= Ernest Mead =

American academic (1918–2014)

Ernest Campbell Mead Jr. (June 13, 1918 – February 13, 2014) was professor of music and former head of the McIntire Department of Music at the University of Virginia.

Born at Richmond in 1918, Mead was interested in music as a child, studying with the composer John Powell in Richmond. When he arrived at the University of Virginia, he brought with him a Steinway piano. While a student at the university, he was a member of the Virginia Glee Club. Mead graduated from the University of Virginia in 1940 with a major in music, German language and literature.

He went on to Harvard University to earn his Ph.D. Mead's musical research focused on instrumental ensembles; his doctoral dissertation focused on the instrumental works of Girolamo Frescobaldi. He returned to the University of Virginia in 1953 as a professor.

As chairman of the McIntire School of Music in the University of Virginia College of Arts and Sciences, Mead was instrumental in securing donations to establish the U.Va.

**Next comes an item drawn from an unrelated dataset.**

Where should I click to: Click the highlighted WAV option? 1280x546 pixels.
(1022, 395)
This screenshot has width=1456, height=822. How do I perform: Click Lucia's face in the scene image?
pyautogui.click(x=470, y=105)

Music Library. He also worked with University professor Walter Ross to re-establish a university orchestra in 1967, now called the Charlottesville and University Symphony Orchestra. His office in the university's Old Cabell Hall was famous for its position "beneath the truth," that is, under the words "the truth" in the carving on the pediment, "You shall know the truth and the truth shall set you free." He retired from active teaching in 1996.

From 1972 on, Mead taught a liberal arts seminar at the university, continuing into his retirement. Friends of Mead established the Mead Endowment to "continue his legacy of faculty-student interaction" He is a recipient of numerous University awards, including the faculty awards of the IMP Society, Z Society, and Raven Society; the Gilbert J. Sullivan Distinguished Service Award from the Virginia Glee Club Alumni & Friends Association; and the university's Thomas Jefferson Award "for advancing, through his character, work, and personal example, the ideals and objectives for which Jefferson founded the University." Upon his death, it was revealed that he was a member of the Seven Society.

Mead died at Charlottesville on February 13, 2014, aged 95.